◆ **課題 a**: エントリの先頭から始まり「I want to click on TODAY, so」を含む行で終わる範囲を、両端の行も含めて一字一句変えずに書き出すこと。

◆ **本文**:
-----

今回は信用状取引と輸入者倒産の後編となります。
その4 船積そして買取
さてこれらの諸点をクリアーしていよいよ船積です。出来上がったB/Lを含めて船積書類を銀行に持ち込みます。
その後は普通の買取と同じなのですが、いつも以上に念入りな点検を銀行に依頼します。
また船積書類の送付方法や資金請求方法など、銀行が責任もって行う部分を、ぬかりなくやって貰うように、念押しも忘れないようにします。
さてそんな買取書類ですが、相手は当然黙って決済などしてくれません。本当に重箱の隅をつついたようなクレーム。輸入者が倒産しているので払えない。といった泣き落とし。払えないものは払えないという居直り。いろいろなことをしてくると思います。
買取銀行にはこれらに対して、毅然とした対応をして貰います。そのためにも信用状が銀行買取を求めているのであれば、キチンと買い取りして貰い、買取銀行=債権者と位置づけて、買取銀行にもしっかりと当事者になって貰う必要があります。
その5 紛争長期化の場合
多くの場合、その4の段階で、信用状発行銀行が決済をしてくるのですが、ごく稀とは言え、そうでない場合もあります。ここからはそういった事態への対応を考えます。

-----

データ行:
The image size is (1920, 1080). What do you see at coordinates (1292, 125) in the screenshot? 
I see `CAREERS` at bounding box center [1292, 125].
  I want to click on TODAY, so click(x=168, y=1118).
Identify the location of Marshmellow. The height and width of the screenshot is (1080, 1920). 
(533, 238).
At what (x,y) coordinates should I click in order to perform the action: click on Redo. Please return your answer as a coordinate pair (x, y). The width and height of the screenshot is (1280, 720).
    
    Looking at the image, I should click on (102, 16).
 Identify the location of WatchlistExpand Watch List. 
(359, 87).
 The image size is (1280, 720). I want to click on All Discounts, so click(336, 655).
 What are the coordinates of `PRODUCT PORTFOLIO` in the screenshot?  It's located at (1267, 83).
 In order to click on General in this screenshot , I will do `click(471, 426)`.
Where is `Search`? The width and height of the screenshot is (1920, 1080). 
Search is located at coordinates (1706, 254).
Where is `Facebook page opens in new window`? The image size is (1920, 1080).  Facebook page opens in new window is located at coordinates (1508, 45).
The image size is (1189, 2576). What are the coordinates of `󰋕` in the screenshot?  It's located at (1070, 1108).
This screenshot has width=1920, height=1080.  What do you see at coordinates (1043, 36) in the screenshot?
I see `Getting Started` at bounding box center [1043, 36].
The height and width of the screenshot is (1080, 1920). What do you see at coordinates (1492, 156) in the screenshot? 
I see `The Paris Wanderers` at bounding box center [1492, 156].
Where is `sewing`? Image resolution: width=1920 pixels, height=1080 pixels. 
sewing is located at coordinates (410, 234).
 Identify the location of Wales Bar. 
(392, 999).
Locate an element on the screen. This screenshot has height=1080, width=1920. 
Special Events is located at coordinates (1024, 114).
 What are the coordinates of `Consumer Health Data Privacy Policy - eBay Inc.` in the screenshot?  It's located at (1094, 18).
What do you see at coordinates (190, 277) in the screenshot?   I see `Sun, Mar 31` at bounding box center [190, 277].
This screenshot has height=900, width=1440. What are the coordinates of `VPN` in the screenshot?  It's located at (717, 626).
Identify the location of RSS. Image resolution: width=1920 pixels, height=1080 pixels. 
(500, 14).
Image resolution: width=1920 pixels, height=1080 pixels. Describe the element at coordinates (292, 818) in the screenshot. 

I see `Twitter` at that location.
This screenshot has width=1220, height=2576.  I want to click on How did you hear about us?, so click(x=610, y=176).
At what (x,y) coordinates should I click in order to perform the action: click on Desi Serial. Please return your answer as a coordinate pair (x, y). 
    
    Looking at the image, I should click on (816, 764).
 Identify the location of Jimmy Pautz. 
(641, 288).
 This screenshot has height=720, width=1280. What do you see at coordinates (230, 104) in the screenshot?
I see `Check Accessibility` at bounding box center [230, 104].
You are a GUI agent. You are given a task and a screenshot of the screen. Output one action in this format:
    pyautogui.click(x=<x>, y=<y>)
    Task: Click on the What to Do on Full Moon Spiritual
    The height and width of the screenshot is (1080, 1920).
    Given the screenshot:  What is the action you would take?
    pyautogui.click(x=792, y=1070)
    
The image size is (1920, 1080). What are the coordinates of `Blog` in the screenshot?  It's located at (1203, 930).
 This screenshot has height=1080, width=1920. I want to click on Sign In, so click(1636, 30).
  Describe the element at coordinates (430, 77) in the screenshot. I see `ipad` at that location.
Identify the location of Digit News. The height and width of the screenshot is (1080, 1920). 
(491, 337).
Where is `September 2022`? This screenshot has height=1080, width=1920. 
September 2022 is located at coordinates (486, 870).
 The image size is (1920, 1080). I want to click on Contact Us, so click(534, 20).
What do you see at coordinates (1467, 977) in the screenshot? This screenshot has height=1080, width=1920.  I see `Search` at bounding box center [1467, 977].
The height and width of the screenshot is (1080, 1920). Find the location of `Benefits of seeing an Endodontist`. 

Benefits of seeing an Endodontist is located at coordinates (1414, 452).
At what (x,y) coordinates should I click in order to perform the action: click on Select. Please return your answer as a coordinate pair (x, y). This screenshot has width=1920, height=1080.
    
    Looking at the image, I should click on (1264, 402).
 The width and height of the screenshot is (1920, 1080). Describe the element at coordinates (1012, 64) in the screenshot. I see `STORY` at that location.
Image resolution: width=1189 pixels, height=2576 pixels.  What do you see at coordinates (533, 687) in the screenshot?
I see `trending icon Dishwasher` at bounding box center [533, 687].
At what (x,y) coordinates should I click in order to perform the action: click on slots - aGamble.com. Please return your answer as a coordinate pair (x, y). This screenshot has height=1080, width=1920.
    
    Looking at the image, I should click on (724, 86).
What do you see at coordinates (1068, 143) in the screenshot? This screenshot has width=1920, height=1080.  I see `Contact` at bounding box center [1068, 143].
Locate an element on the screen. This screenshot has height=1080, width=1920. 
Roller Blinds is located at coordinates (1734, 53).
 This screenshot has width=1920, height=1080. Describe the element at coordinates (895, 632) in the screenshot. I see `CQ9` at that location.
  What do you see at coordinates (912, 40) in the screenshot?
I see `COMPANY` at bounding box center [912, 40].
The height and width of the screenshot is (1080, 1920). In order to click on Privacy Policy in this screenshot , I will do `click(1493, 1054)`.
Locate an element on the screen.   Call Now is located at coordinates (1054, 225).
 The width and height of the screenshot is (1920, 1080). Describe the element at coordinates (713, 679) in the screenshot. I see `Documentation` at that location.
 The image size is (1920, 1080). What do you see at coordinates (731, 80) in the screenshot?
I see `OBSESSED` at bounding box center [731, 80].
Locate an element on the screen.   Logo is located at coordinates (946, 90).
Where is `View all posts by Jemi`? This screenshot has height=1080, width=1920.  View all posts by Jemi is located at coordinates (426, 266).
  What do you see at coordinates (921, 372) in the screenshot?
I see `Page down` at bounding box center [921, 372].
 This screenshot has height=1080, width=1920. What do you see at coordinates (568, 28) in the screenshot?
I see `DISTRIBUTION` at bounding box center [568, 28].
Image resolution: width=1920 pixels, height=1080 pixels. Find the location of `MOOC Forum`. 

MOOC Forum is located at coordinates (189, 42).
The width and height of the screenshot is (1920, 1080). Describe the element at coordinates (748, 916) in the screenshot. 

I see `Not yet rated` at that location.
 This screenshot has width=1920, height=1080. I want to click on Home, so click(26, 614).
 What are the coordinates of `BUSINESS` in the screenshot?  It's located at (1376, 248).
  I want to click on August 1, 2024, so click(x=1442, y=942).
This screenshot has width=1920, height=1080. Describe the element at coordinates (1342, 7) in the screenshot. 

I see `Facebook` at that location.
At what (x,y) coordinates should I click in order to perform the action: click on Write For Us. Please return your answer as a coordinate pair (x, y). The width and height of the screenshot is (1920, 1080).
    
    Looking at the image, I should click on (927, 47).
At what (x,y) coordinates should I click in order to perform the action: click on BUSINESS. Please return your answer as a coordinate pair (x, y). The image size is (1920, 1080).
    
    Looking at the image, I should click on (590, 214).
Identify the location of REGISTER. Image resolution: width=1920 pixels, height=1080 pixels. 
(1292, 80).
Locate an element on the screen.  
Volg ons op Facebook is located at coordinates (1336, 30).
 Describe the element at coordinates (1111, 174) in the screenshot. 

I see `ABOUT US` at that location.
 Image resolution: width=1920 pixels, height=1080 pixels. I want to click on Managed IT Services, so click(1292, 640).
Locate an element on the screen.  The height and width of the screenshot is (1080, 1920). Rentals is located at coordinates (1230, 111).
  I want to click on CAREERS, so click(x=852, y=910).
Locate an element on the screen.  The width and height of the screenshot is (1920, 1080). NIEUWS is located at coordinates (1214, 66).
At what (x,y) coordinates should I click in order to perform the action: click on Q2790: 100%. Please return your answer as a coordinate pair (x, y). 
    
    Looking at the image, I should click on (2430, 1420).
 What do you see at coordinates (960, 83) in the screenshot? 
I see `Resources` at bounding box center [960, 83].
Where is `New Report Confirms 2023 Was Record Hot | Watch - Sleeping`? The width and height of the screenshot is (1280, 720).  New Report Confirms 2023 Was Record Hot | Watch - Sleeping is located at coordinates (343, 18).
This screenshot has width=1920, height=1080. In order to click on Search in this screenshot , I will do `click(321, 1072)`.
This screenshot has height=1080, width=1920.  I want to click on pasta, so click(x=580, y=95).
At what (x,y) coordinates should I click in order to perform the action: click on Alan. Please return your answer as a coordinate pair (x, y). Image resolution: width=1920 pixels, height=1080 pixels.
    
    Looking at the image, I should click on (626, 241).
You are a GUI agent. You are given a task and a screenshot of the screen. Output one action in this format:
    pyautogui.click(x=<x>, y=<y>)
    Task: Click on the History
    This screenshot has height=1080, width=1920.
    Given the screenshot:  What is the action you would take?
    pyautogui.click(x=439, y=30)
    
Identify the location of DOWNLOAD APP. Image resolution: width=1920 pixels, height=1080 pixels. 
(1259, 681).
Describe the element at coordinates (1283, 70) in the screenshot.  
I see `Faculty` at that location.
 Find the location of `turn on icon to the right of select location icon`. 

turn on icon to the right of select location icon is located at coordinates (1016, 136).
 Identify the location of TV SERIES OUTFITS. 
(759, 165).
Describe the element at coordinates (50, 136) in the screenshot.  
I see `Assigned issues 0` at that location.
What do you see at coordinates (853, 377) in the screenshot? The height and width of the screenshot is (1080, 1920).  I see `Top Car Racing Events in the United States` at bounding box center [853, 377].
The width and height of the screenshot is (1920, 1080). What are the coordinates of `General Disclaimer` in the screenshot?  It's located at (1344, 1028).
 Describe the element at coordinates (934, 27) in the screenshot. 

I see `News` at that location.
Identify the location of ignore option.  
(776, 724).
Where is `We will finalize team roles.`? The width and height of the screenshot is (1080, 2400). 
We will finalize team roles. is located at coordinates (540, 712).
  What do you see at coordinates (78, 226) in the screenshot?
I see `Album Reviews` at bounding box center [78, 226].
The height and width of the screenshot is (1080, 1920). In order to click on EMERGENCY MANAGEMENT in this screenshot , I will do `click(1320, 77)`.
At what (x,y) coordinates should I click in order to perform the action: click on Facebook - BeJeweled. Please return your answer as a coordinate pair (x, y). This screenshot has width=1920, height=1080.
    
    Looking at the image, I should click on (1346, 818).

-----

◆ **課題 b**: 信用状取引の本文のうち、「また船積書類の送付方法や資金」から始まり「になって貰う必要があります。」で終わる部分を、そのまま出力すること。

◆ **解答 a**:
The image size is (1920, 1080). What do you see at coordinates (1292, 125) in the screenshot? 
I see `CAREERS` at bounding box center [1292, 125].
  I want to click on TODAY, so click(x=168, y=1118).

◆ **解答 b**:
また船積書類の送付方法や資金請求方法など、銀行が責任もって行う部分を、ぬかりなくやって貰うように、念押しも忘れないようにします。
さてそんな買取書類ですが、相手は当然黙って決済などしてくれません。本当に重箱の隅をつついたようなクレーム。輸入者が倒産しているので払えない。といった泣き落とし。払えないものは払えないという居直り。いろいろなことをしてくると思います。
買取銀行にはこれらに対して、毅然とした対応をして貰います。そのためにも信用状が銀行買取を求めているのであれば、キチンと買い取りして貰い、買取銀行=債権者と位置づけて、買取銀行にもしっかりと当事者になって貰う必要があります。